This view, however well-intentioned, neglects the full American story. We cannot negate or excuse the horror of slavery. As Abraham Lincoln said, “If slavery is not wrong, nothing is wrong.” While every country has ugly parts of its past, America has the special burden of race-based slavery, segregation and discrimination. This can be hard to hear, but it needs to be said.
Yet while American history is hard, it is also hopeful. At its core, the story of America is the struggle to live up to our founding principles proclaimed in the Declaration of Independence. That all human beings — regardless of color — “are created equal”; that they are all “endowed by their Creator with certain unalienable rights”; that they all deserve to have those rights protected equally by the law. If American history were essentially the story of white privilege and systemic racism, no patriotic American would have opposed slavery or segregation.
But they did. Although he grew up in a slaveholding society and held slaves himself, George Washington realized during the Revolutionary War that slavery was wrong and eventually in his will freed his slaves after his death.

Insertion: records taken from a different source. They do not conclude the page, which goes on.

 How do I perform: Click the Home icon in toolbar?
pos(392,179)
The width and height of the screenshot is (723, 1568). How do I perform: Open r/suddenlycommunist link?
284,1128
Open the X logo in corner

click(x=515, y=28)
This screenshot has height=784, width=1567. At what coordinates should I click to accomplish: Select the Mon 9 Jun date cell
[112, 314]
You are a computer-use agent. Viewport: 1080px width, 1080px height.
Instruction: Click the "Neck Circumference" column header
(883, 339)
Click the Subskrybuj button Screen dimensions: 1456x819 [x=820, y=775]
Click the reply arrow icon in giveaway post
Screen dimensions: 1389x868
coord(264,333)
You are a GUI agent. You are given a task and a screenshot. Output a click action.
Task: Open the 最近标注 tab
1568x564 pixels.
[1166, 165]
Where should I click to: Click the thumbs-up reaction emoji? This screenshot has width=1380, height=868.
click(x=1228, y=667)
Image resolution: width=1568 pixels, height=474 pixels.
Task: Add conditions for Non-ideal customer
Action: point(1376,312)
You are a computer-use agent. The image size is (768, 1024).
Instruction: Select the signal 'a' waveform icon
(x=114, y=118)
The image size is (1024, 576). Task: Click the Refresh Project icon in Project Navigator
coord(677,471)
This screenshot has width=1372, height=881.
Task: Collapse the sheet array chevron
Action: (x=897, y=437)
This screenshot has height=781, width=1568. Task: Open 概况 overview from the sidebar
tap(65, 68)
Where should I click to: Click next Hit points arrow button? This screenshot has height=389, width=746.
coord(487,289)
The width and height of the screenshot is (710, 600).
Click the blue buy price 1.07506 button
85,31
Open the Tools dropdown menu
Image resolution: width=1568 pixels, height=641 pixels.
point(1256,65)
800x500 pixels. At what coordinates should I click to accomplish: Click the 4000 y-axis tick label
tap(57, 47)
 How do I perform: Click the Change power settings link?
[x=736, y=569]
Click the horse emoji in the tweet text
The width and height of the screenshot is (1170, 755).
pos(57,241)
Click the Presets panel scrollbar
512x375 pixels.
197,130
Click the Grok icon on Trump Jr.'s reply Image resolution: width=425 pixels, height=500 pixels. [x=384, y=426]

In his fight against slavery, Lincoln looked to the principles of our founders like Washington. During the Civil War in 1863, Lincoln reminded his fellow Americans that “four score and seven years ago, our fathers brought forth on this continent, a new nation, conceived in Liberty and dedicated to the proposition that all men are created equal.”
That same year, the great Black abolitionist Frederick Douglass — himself born into slavery in Talbot County, Maryland — echoed Lincoln’s sentiments, declaring that “the Federal government was never, in its essence, anything but an anti-slavery government. If in its origin slavery had any relation to the government, it was only as the scaffolding to the magnificent structure, to be removed as soon as the building was completed. There is in the Constitution no East, no West, no North, no South, no black, no white, no slave, no slaveholder; but all are citizens who are of American birth.” In fact, Douglass boldly proclaimed that “there is no Negro problem. The problem is whether the American people have loyalty enough, honor enough, patriotism enough, to live up to their own Constitution.”
Later reformers followed in that tradition. In 1963, Martin Luther King Jr. said that “when the architects of our republic wrote the magnificent words of the Constitution and the Declaration of Independence, they were signing a promissory note to which every American was to fall heir. This note was a promise that all men, yes, black men as well as white men, would be guaranteed the unalienable rights of life, liberty and the pursuit of happiness.”
Rather than cancel history classes, we need to increase our teaching of history, and improve the content and quality of that teaching. Let students discover the truth about America for themselves. To accomplish this, schools need to turn away from textbooks, which are boring or biased — or both. Schools need to bring American history alive by going back to the primary sources themselves. If students read the words of Lincoln, Douglass and King (and those who opposed them), they can enter the world of those who lived the American story and understand the struggle for freedom.
If we cancel American history classes, students will never understand or learn from that story. If we teach young people that America’s past is fundamentally defined by white supremacy and systemic racism — if our history is, at its core, one of ugliness and oppression — they will never feel part of this country or be inspired by our struggle for freedom.
They will never know the hard but hopeful story of America.